Regardless of what happens Thursday, I'm happy that my beloved Wings proved once again that they care just as much as the most die-hard of fans. Even further, there's no doubt in my mind that our star players simply care more than San Jose's. Could you imagine cheering for a team when you feel like you care more than some of the players? In my opinion, whether they realize it or not, I think most people do just that when watching other sports.
Hockey players are just better.
Everything I said has been said before. But if you agree with me, I thought it might be worthwhile to pause and appreciate how lucky we are to be fans of the greatest sport in the world.

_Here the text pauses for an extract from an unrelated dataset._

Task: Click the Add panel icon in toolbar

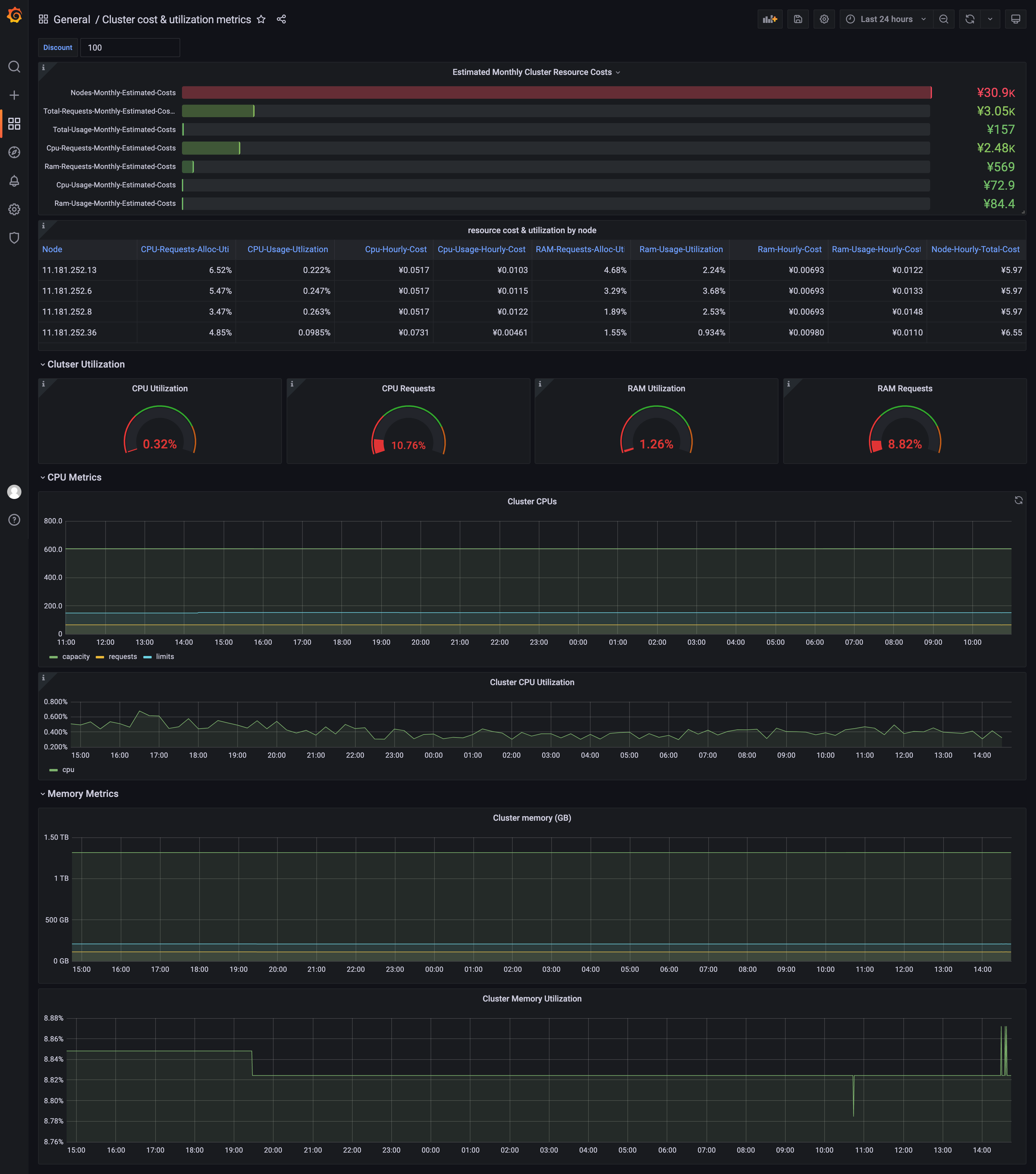Action: pos(770,19)
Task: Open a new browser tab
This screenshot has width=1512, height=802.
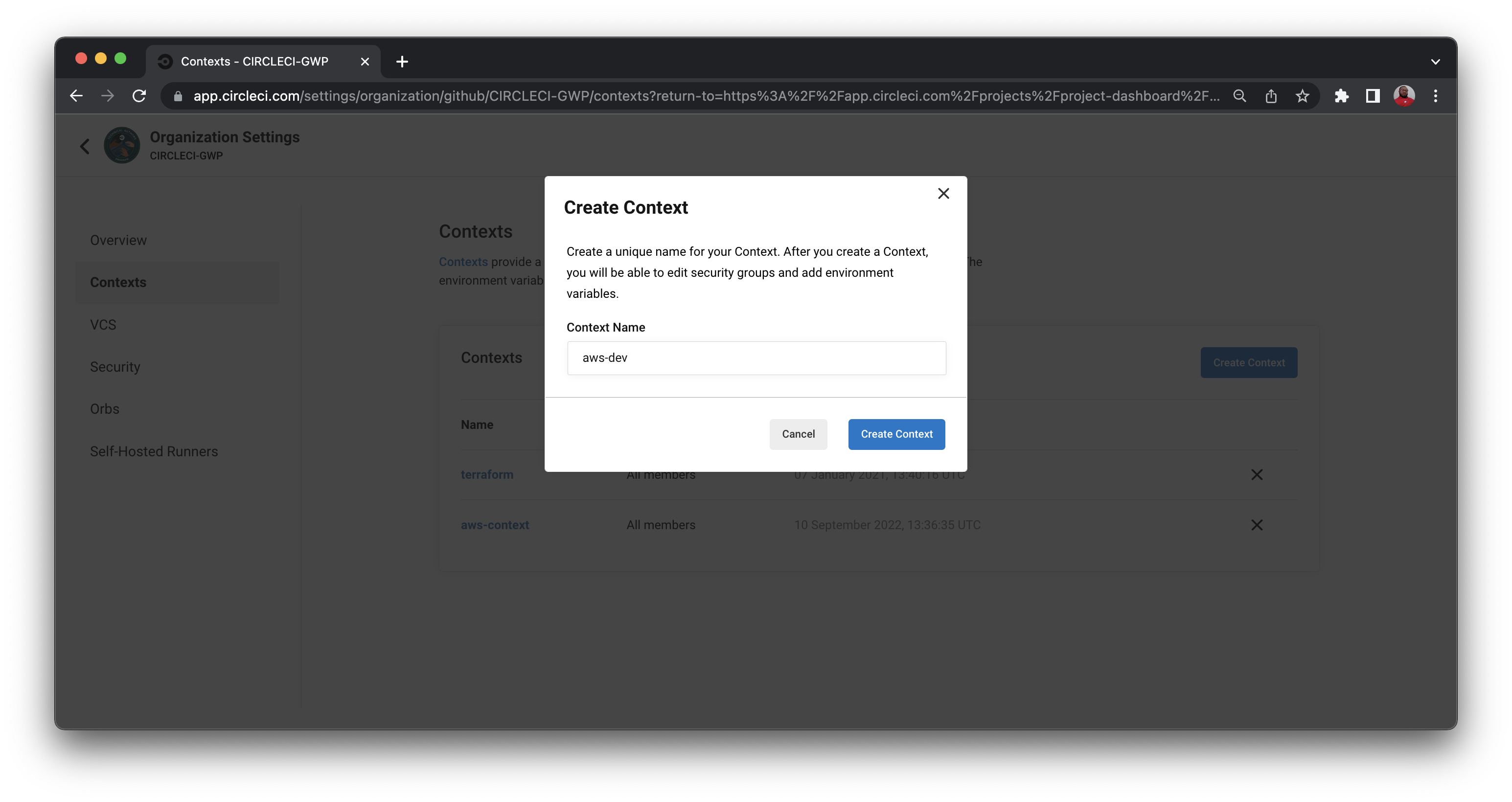Action: (402, 62)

In a game we pretty much absolutely have to win, how the hell do Salei and Ericsson get more even strength ice time thanf****** Nicklas Lidstrom? It's like Babcock thinks Lidstrom's a powerplay specialist now or something. If anything, that would be $6M man Rafalski.
Nick wasn't out for even a second of the penalty kill (which let up 2 goals...coincidence? Probably not when your best penalty killer isn't on the ice.) Kronwall and Stuart probably spent too much time killing penalties compared to the others--obviously wearing them out.
I haven't really felt the need to criticize Babcock so much before. Even if Lidstrom's lost half-a-step and isn't perfect anymore, he's still the one defenseman in the league I would want out there in any given situation. What was the point in limiting Nick's ice time all season? I would think it would be so he could play over 30 minutes in games like these.
EDIT: Also, I just had to mention how I loved seeing Flip, Mule and Hudler suck on the OT powerplay for 1:30 while I don't think Pavel and Hank even got the first 30 seconds. It was only the most important powerplay of our season.